The BLS actually has six definitions of unemployment, which it explains in the monthly release linked above, but briefly, they're called U-1, U-2, etc. The 4.8% "official" rate is U-3. The broadest measure, sometimes called the "real" rate, is U-6. That rate is 9.4%, so like U-3, it's less than half its peak from the financial crisis and and 2008-2009 recession. Much as we might wish policy makers hadn't fallen for austerity so the recovery could have been much faster, at the end of the Obama administration, we find ourselves in a good place or, as the loser would call it, a catastrophe.
The bad news is Trump is claiming credit for the economy, much as he's hailed for being a financial genius for being born extremely wealthy. The good news, for our day-to-day working lives, is that there's no recession in the immediate future. Trump should thank Obama. Conventional wisdom assigns the economy of the first year of a presidency to the credit or blame of the prior president. Putting aside just how much presidents actually affect the economy, the economy moves slowly and policies take time to have an effect. Even the Recovery Act, the fiscal stimulus when Obama first took office, intended as an emergency measure, took until mid-2009 to have any effect, and a lot of it probably had no effect until 2010. In other words, no matter how much Trump screws up, he probably can't screw up the economy until next year.
Of course, given how Trump's policies generally seem as if they were whims of an emotionally immature crybaby, I offer no promises about the economy staying good. I'm more or less crossing my fingers that the economy is healthy enough, that Trump can't give us a 2008 sequel before some real president can address the problems he caused. The fingers of the other hand are crossed in hopes that if he does cause another deep recession, it comes when he's still president so the blame goes where it belongs.
Meanwhile, when Trump claims to claim credit for causing what he inherited, by, for example, bragging that big businesses are creating jobs because of him, keep repeating that big business takes a long time to formulate and carry through with expansion plans, and the jobs Trump is claiming credit for were planned even before the election. A few big announcements are actually dinky in the scale of the whole economy, but that's the power of anecdotes.

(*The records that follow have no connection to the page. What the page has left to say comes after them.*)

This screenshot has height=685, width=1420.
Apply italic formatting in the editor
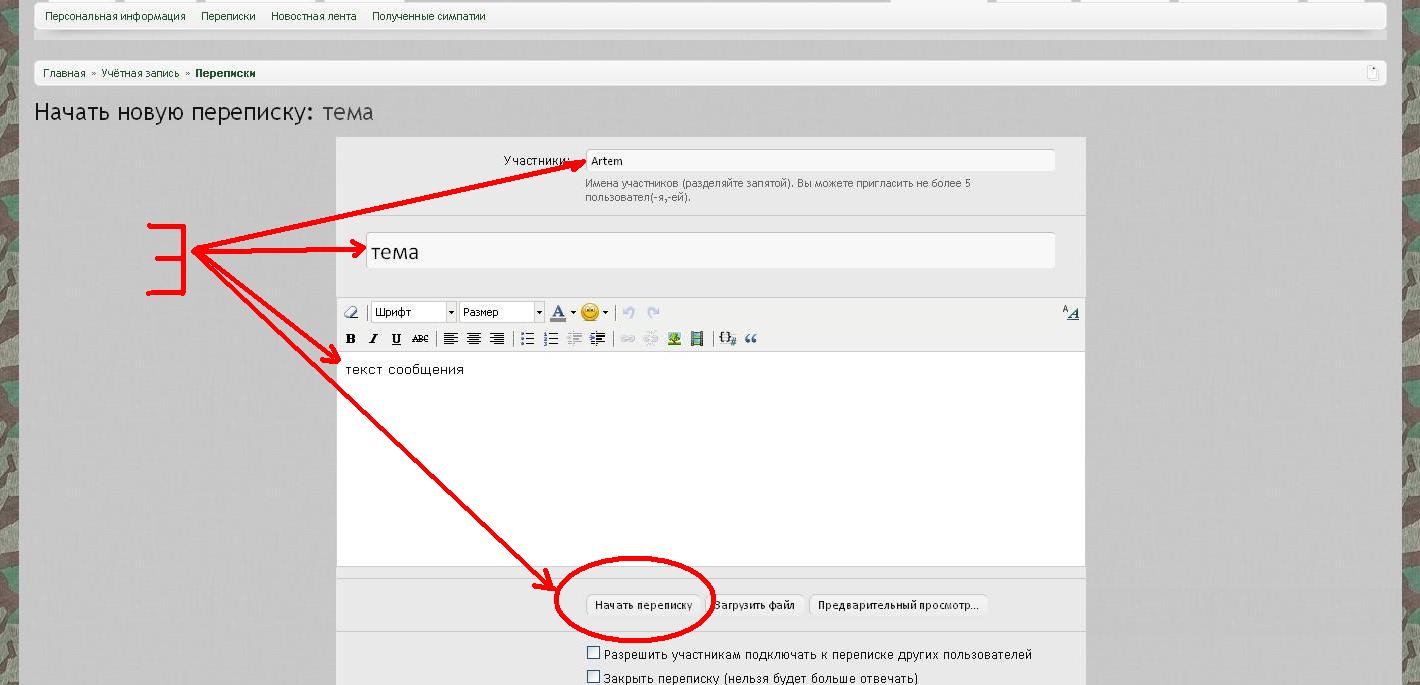373,339
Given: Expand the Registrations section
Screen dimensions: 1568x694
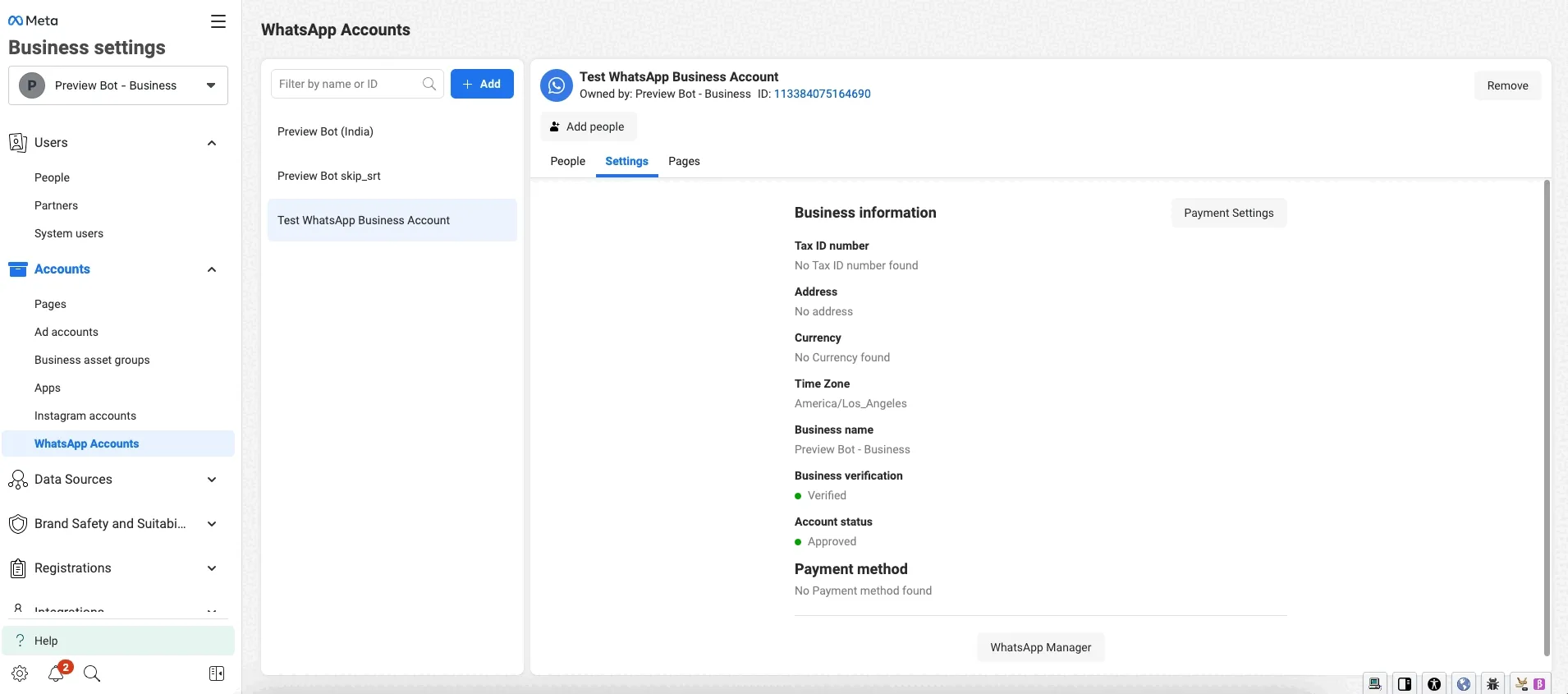Looking at the screenshot, I should pos(212,568).
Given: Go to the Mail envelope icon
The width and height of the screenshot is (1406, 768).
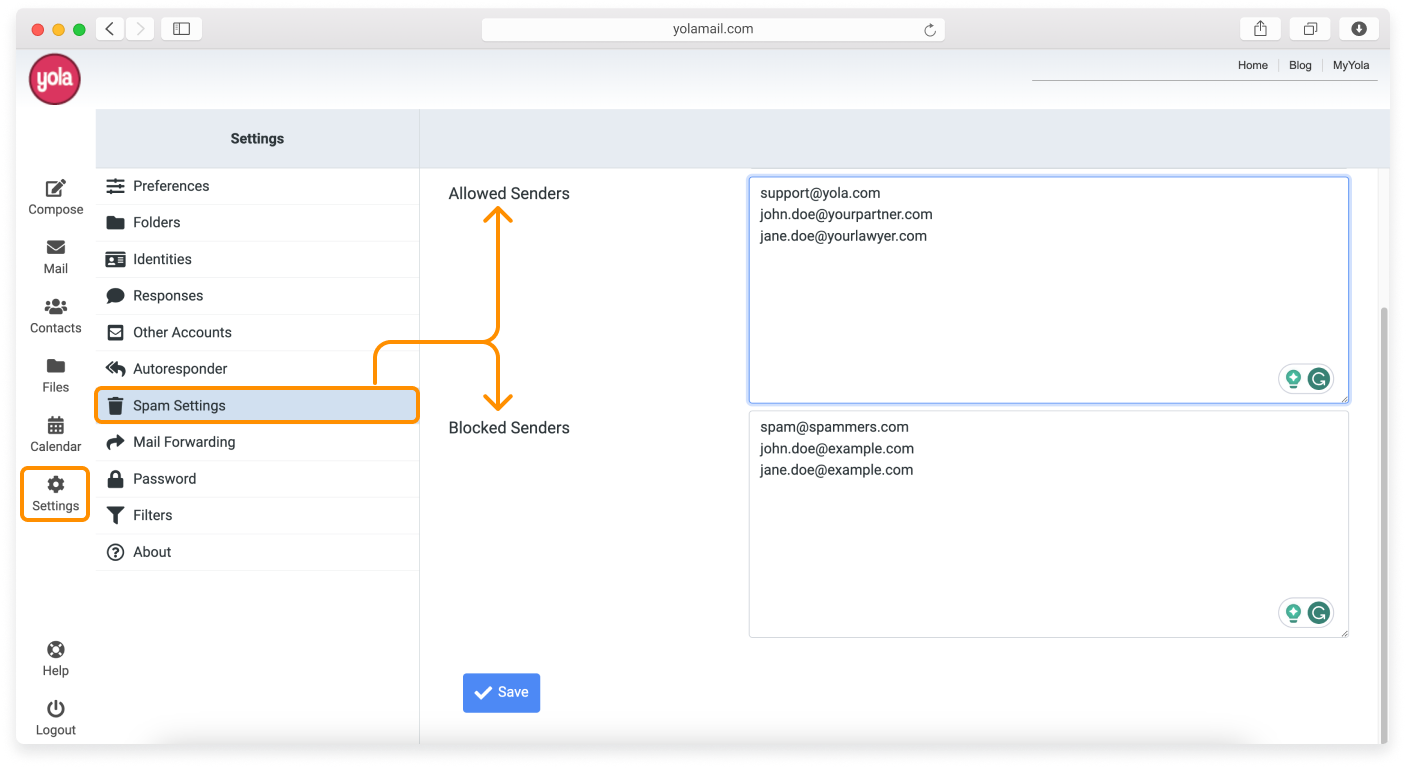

The economy grew 1.9% in Obama's final quarter, which isn't a boom, but for an economy near full employment after seven and a half years of recovery, that's pretty much what to expect. Since the depths of 2009, we've had nearly the fastest growing economy in the developed world. As Kevin Drum mentions in the link above, the only faster growing economies have been Switzerland and Norway. I'm not sure what conservatives think of Switzerland, but they sure aren't going to point out that democratic socialist Norway is doing well.
And the supposed Trump inspired boom in the stock market? As much of a psychological lift as Wall Street got from the Dow Industrials crossing 20,000, have a look at this chart and notice that it's just a continuation of a trend going back to 2009... though I suppose Trump wants to claim credit for the stock market doubling since 2009 because somehow investors knew a winning minority of voters would elect him in 2016. Wall Street may well approve of Trump and reasonably hope to get rid of regulations designed to stop 2008 from happening again, but all the stock market is really saying is that the economy looks good for the next few months.
So as the economy does well and Trump and trumpers want to crow, it's up to liberals, Democrats, and realists everywhere to point out, however often we have to, that he inherited this economy. Perhaps the real good news is that though the economy can get a bit better, probably it can only get worse, and there nothing like a bad economy for getting rid of an incumbent. Getting Trump out of office because of a bad economy might be analogous to convicting Al Capone on tax evasion, but I'll take it.